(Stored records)
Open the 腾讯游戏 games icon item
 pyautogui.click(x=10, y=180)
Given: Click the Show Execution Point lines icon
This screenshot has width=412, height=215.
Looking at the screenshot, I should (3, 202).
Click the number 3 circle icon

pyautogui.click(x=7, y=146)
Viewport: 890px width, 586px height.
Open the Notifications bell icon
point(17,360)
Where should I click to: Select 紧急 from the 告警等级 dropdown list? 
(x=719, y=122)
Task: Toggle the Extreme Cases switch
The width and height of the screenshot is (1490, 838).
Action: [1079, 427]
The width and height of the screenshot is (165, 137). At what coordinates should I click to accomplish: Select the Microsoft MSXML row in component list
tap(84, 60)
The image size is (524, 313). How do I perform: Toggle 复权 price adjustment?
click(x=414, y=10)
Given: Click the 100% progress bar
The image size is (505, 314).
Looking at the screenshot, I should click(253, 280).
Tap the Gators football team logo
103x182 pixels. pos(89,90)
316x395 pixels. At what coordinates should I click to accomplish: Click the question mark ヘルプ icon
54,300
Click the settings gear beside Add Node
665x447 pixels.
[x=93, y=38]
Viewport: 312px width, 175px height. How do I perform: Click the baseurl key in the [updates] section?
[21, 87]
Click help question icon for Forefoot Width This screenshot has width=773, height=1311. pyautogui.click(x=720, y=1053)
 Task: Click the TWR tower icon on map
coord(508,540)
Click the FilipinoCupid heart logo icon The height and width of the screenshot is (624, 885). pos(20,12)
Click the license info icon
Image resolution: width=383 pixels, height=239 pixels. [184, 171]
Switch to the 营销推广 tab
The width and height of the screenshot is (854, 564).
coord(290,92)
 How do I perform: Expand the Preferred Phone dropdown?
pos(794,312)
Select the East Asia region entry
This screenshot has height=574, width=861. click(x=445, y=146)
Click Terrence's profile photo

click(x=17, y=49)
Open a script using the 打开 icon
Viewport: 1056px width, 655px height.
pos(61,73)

→ **Brief**: Line by line, retype the data exactly as written.

→ **Completed exercise**:
Open the 腾讯游戏 games icon item
 pyautogui.click(x=10, y=180)
Given: Click the Show Execution Point lines icon
This screenshot has width=412, height=215.
Looking at the screenshot, I should (3, 202).
Click the number 3 circle icon

pyautogui.click(x=7, y=146)
Viewport: 890px width, 586px height.
Open the Notifications bell icon
point(17,360)
Where should I click to: Select 紧急 from the 告警等级 dropdown list? 
(x=719, y=122)
Task: Toggle the Extreme Cases switch
The width and height of the screenshot is (1490, 838).
Action: [1079, 427]
The width and height of the screenshot is (165, 137). At what coordinates should I click to accomplish: Select the Microsoft MSXML row in component list
tap(84, 60)
The image size is (524, 313). How do I perform: Toggle 复权 price adjustment?
click(x=414, y=10)
Given: Click the 100% progress bar
The image size is (505, 314).
Looking at the screenshot, I should click(253, 280).
Tap the Gators football team logo
103x182 pixels. pos(89,90)
316x395 pixels. At what coordinates should I click to accomplish: Click the question mark ヘルプ icon
54,300
Click the settings gear beside Add Node
665x447 pixels.
[x=93, y=38]
Viewport: 312px width, 175px height. How do I perform: Click the baseurl key in the [updates] section?
[21, 87]
Click help question icon for Forefoot Width This screenshot has width=773, height=1311. pyautogui.click(x=720, y=1053)
 Task: Click the TWR tower icon on map
coord(508,540)
Click the FilipinoCupid heart logo icon The height and width of the screenshot is (624, 885). pos(20,12)
Click the license info icon
Image resolution: width=383 pixels, height=239 pixels. [184, 171]
Switch to the 营销推广 tab
The width and height of the screenshot is (854, 564).
coord(290,92)
 How do I perform: Expand the Preferred Phone dropdown?
pos(794,312)
Select the East Asia region entry
This screenshot has height=574, width=861. click(x=445, y=146)
Click Terrence's profile photo

click(x=17, y=49)
Open a script using the 打开 icon
Viewport: 1056px width, 655px height.
pos(61,73)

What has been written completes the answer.